Activity 1 - In the Cassandra agent memory page, how many seconds does the TTL for a 30-day expiration use?
Activity 2 - Reproduce word for word the part of the Cassandra agent memory page starting at "USING 'StorageAttachedIndex'" and ending at "Context (Sliding Window)".
Activity 3 - According to the Cassandra agent memory page, why is semantic memory retrieval useful in long sessions? Answer in one to three sentences.

Document extract -

Agent Memory and Conversation History
AI agents require persistent memory to maintain context across turns and sessions. Cassandra’s time-ordered clustering columns and TTL support make it a natural fit.
Conversation History Schema
CREATE TABLE conversations (
session_id uuid,
message_id timeuuid,
role text, -- 'user', 'assistant', or 'system'
content text,
embedding vector<float, 1536>,
PRIMARY KEY (session_id, message_id)
) WITH CLUSTERING ORDER BY (message_id DESC);
CREATE CUSTOM INDEX ON conversations (embedding)
USING 'StorageAttachedIndex'
WITH OPTIONS = {'similarity_function': 'cosine'};
timeuuid as the clustering column provides natural time ordering and global uniqueness without a separate timestamp column.
CLUSTERING ORDER BY (message_id DESC) returns the most recent messages first when paginating by session.
Retrieving Recent Context (Sliding Window)
-- Fetch the last 20 messages for a session
SELECT role, content
FROM conversations
WHERE session_id = ?
LIMIT 20;
Semantic Memory Retrieval
For long sessions, a sliding window includes recent messages but loses older relevant context. Semantic memory retrieval finds past messages similar to the current query regardless of when they occurred:
-- Find the 5 most semantically relevant past messages in this session
-- (not necessarily the most recent)
SELECT role, content, message_id
FROM conversations
WHERE session_id = ?
ORDER BY embedding ANN OF ?
LIMIT 5;
Combine the sliding window (recent context) with semantic retrieval (relevant older context) to build an effective long-term memory layer.
TTL for Automatic Expiration
-- Insert a message with a 30-day TTL
INSERT INTO conversations (session_id, message_id, role, content, embedding)
VALUES (?, ?, ?, ?, ?)
USING TTL 2592000; -- 30 days in seconds
Cassandra automatically removes expired rows at compaction time, keeping storage bounded without application-layer cleanup jobs.

Material provided -
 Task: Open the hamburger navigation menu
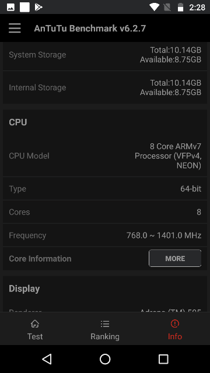[15, 29]
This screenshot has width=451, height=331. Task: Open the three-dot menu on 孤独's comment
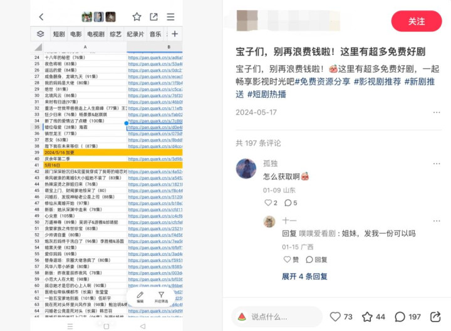pos(437,164)
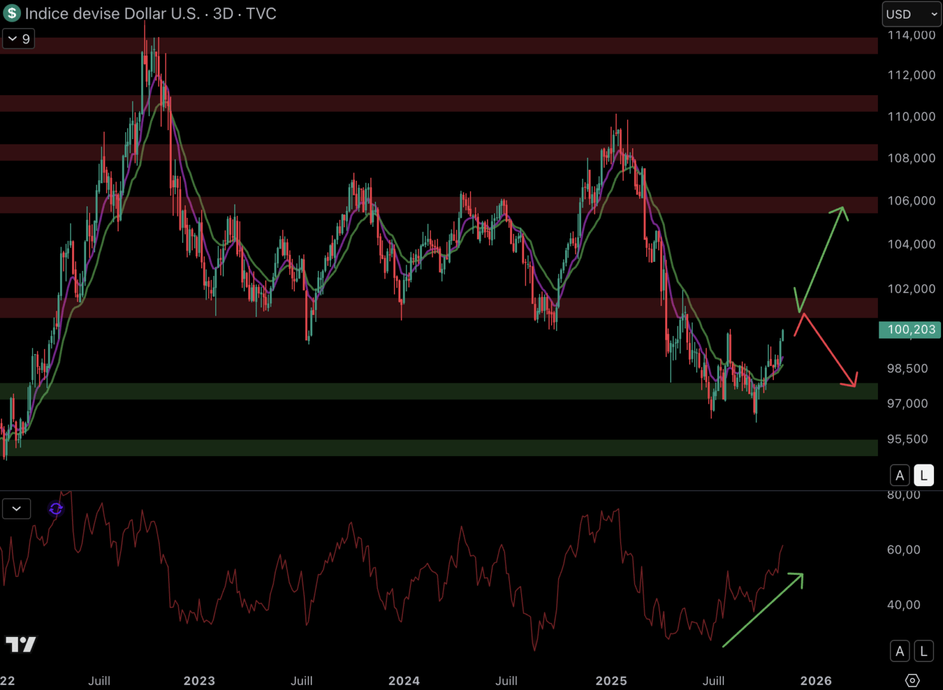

Task solution 1 - 2592000 seconds

Task solution 2 -
USING 'StorageAttachedIndex'
WITH OPTIONS = {'similarity_function': 'cosine'};
timeuuid as the clustering column provides natural time ordering and global uniqueness without a separate timestamp column.
CLUSTERING ORDER BY (message_id DESC) returns the most recent messages first when paginating by session.
Retrieving Recent Context (Sliding Window)

Task solution 3 - In long sessions, a sliding window keeps recent messages but loses older context that is still relevant. Semantic retrieval finds past messages similar to the current query no matter when they occurred.